June 14 2007 at 10:33 pm
SwanDiamondRosei’m working on a blog entry about this too. i know i have to address it since i sell things. i think you have to be really honest with yourself about your lifestyle, buy less, and on as many levels as possible make the best eco-friendly choices. thrifting scares me in that it puts me off buying new stuff. i see miles and miles and miles of crappy clothing that barely got worn. and i know i am only in one tiny corner of the world looking at this. i mean this is a big pile of barely used clothing.
June 14 2007 at 10:38 pm
triciaswan diamond rose: absolutely…i mean, people are working hard trying to make a living making those items, but for what? so we in the west (and beyond) can indulge our penchant for consumerism and buying a bunch of cheaply made crap that we don’t even NEED?
i love things, i love collecting, playing and buying things, but i can’t in good faith go around ignoring the ramifications of it all.
i’d love to read what you have to write about it…
June 18 2007 at 7:03 am
LigayaGlad to know I’m welcome here, Tricia.
You are right, actually. Buying all the sweatshop-made goods makes you support not only the end producer (the sweatshop labourer) but also the sweatshop who abuses the labourer to come up with the products. But then, there is really no way a sweatshop company ever really loses, especially if they support and are supported by a governing body – if people oppose it in one place, they close shop and then re-open in a different location, preferably one where the people are desperate to earn for themselves and the governing authorities are desperate to earn even more than what they already have.
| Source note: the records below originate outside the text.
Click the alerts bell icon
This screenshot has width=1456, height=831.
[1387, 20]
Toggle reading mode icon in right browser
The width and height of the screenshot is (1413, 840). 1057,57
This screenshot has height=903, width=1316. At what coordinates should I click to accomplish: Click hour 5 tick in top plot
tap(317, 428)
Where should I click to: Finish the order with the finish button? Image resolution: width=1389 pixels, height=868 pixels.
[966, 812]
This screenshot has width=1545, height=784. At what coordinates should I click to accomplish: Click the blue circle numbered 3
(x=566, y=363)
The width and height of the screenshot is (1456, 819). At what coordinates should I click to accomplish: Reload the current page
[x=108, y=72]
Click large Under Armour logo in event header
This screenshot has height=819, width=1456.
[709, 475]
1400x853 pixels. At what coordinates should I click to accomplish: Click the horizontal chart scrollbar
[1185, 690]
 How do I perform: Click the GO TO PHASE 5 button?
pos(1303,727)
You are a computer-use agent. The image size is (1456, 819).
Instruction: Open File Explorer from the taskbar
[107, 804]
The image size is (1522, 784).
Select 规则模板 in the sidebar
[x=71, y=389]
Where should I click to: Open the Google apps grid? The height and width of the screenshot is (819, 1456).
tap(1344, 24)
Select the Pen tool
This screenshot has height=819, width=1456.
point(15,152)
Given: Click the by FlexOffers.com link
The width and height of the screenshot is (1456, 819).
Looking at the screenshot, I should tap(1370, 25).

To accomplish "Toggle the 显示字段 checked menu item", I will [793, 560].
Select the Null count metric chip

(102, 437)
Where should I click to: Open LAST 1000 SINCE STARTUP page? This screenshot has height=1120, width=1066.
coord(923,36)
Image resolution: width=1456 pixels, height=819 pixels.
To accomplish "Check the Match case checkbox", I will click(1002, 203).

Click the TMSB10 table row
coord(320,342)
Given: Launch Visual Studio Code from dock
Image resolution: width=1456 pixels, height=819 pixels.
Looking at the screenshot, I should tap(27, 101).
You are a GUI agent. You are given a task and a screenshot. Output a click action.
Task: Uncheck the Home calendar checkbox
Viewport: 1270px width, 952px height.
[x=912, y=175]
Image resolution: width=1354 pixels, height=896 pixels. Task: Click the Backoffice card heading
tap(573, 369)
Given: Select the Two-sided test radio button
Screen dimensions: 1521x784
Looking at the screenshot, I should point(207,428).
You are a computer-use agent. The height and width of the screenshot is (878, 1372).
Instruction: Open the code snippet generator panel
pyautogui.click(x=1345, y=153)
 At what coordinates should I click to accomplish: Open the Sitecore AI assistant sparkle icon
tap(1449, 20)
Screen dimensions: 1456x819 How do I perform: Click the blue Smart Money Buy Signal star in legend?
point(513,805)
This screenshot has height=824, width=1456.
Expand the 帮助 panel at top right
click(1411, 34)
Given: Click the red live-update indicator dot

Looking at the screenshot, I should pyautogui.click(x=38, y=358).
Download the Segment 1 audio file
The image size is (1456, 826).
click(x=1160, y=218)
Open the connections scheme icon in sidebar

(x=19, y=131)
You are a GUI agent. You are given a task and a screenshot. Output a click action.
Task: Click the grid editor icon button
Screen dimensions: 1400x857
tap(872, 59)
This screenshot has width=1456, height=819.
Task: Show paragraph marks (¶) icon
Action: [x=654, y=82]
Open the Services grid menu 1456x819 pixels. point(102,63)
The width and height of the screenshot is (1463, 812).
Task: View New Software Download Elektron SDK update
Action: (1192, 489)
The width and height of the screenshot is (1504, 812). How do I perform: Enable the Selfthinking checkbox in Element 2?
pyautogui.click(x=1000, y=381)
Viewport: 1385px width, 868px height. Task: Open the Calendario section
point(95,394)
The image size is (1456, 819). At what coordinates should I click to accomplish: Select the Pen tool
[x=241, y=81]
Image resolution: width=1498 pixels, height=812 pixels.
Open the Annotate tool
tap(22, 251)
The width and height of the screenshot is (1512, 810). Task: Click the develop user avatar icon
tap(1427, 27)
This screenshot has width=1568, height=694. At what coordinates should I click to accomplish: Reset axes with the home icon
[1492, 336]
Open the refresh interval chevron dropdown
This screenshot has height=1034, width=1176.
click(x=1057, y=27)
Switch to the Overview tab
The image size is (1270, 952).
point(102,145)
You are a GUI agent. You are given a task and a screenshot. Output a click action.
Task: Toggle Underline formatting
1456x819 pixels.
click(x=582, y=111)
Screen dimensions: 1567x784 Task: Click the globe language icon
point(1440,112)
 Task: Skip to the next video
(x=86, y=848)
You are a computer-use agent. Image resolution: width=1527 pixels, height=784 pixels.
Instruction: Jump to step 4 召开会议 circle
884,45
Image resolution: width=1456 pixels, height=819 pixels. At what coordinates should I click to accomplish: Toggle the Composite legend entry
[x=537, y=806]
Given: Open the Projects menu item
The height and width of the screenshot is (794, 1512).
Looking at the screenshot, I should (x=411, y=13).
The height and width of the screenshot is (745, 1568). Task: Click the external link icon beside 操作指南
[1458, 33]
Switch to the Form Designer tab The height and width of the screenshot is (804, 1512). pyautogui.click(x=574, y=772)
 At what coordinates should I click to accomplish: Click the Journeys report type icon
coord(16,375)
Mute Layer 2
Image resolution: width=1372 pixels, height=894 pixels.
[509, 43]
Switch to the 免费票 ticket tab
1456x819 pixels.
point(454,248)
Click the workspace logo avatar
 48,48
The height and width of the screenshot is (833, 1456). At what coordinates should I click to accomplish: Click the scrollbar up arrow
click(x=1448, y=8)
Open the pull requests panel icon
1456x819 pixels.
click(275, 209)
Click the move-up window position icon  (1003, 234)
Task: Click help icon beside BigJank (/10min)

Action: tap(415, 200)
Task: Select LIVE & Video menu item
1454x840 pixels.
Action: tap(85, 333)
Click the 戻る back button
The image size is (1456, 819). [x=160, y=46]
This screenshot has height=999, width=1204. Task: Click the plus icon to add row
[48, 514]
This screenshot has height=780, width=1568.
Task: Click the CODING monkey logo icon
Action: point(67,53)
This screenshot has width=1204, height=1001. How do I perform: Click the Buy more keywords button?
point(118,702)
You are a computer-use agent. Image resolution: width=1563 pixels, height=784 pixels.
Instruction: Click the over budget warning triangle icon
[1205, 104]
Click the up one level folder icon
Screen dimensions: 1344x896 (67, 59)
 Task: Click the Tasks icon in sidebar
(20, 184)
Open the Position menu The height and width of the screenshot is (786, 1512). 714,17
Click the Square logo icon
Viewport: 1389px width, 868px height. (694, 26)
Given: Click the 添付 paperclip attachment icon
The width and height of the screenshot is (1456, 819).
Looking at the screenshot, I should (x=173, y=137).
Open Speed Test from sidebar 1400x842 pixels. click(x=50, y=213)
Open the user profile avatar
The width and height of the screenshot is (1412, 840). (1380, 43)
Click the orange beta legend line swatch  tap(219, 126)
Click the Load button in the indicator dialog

Even if the authorities of the companies that run sweatshops are put to jail, they can still operate their factories like nothing has happened. Lawyers and government officials in Third World countries like mine know that the best way to earn money is to drag a case till forever, and make it entirely to your (normally foreign and First World) sweatshop owner/operator-client’s favour in the long run. So you see, there is no real way a sweatshop owner or operator loses for the benefit of his/her workers. :S
My perspective is that until people take concrete protesting action and also make it known that they do not like sweatshop operators to treat their labourers unfairly, this cycle is never going to stop. It’s not enough that you don’t buy their products, because such loss isn’t easily felt by owners and operators. You have to TELL THEM that you’re not buying their products, and tell them WHY NOT. Sweatshop owners and operators are stubborn and only believe things that are backed by statistics and a genuine proof of losing face due to unethical practises; I’ve learned that they would be forced to act fairly and justly only if they are told to their faces that they are in the wrong. But even then they can choose to ignore statistics and ethics entirely.
As for the non-ethical view, well, yes, the quality sucks. But here in Asia we’re all in a rush for new, “modern” (meaning, Western) things and we’re only too willing to discard our beautiful but painful Asian pasts for that.
Oh if only more people in the West were like you Tricia. Unfair labour practise and wasteful use of resources are two of the reasons why, even if I have an American boyfriend and I am educated in the Western arts and sciences, I cannot quite find it inside myself to forgive Westerners (Europeans and Americans alike) for their their continued colonial and imperial grip on my country, among so many others in Asia. It doesn’t help that so many Westerners – some of them Filipinos born in the West – actually encourage these labour practises and this depressing perspective against one’s own culture.